[Samba] [SMB 3.0.10] File Locking Mechanism Windows <-> Unix
Asif.M at siemens.com
Wed Mar 16 03:41:33 GMT 2005
We have samba 3.0.10 running on Solaris 9 with the smb.conf as follows.
# Global parameters
workgroup = NMUINT
netbios name = NMUINTFS
interfaces = <IP>
bind interfaces only = Yes
security = DOMAIN
password server = XXX.XXX.XXX.XXX
log level = 1
ldap ssl = no
#oplocks = no
kernel oplocks = no
path = /export/home/Testdev/share
read only = No
oplocks = no
strict locking = yes
level2 oplocks = no
Oplocks were disabled. Any idea what else could be the problem?
Thanks and best regards,
From: Jeremy Allison [mailto:jra at samba.org]
Sent: Tuesday, March 15, 2005 11:33 PM
To: Asif, M
Cc: samba at samba.org
Subject: Re: [Samba] [SMB 3.0.10] File Locking Mechanism Windows <-> Unix
On Tue, Mar 15, 2005 at 07:54:38PM +0530, Asif, M wrote:
> Hello Jeremy,
> Thanks for your response.
> I tried the following
> On Windows side, an MFC application with the code given below access
> the file using the samba share.
> CString strFile =
> CStdioFile fValueFile;
> if (!fValueFile.Open( strFile ,CFile::modeWrite |
> CFile::shareExclusive ) )
> wcout<<_T("Open failed")<<endl;
> //wcout<<_T("Open Success")<<endl;
> fValueFile.WriteString( strt );
> On UNIX side, code is something similar to this
> int fid =
> open("/export/home/scsd13/kiran/NetMBase/tmp/test.txt", O_RDWR|O_EXCL ) ;
> if( 0 > fid )
> struct flock lockDetails ;
> lockDetails.l_start = 0 ;
> lockDetails.l_whence = SEEK_SET;
> lockDetails.l_len = 0 ;
> lockDetails.l_type = F_WRLCK ;
> int nErr = fcntl( fid, F_SETLK, &lockDetails);
> if( 0 > nErr )
> 1. Two instances of the executable runs on Windows side, open fails
> with sharing violation if the first one is not released ( blocked at
> call) , no problem.
> 2. Same is the case with two instances of UNIX processes.
> 3.The unix process locks the file and does not release it (blocked at
> getchar() ), and then the windows client is executed, WriteString
> throws an exceptoin giving error 33(locked by other process).
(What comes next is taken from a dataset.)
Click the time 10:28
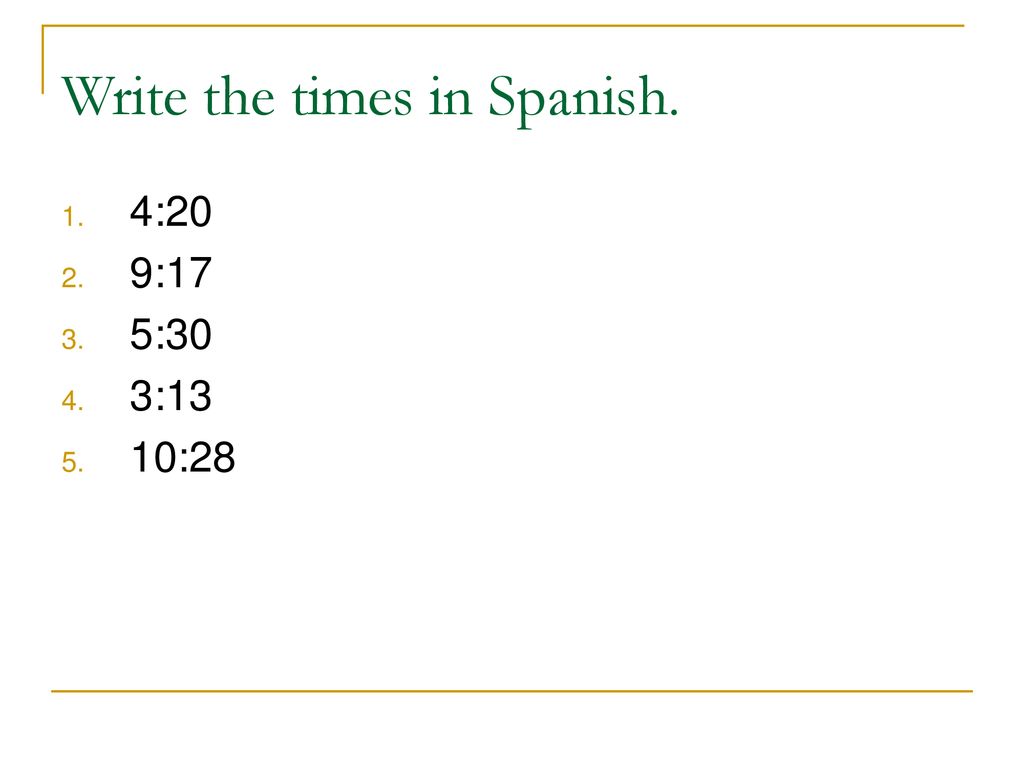The height and width of the screenshot is (768, 1024). coord(183,457)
No
> problem 4. Now if the Windows client opens the file first (blocked at
> getchar() ) and then the unix client is invoked, the fcntl call
> I tried lockf() instead of fcntl(), turned on mandatory locking etc,
> but with no success.
> Am I missing out some thing? Is there an easier way for getting this work?
> Basically, I want to ensure that there is no read happening when any
> one (from unix or windows) is writing into the file an vice versa.
What OS are you running on ? This code will work on Linux with kernel
oplocks, and if you turn off oplocks should work on other UNIXes.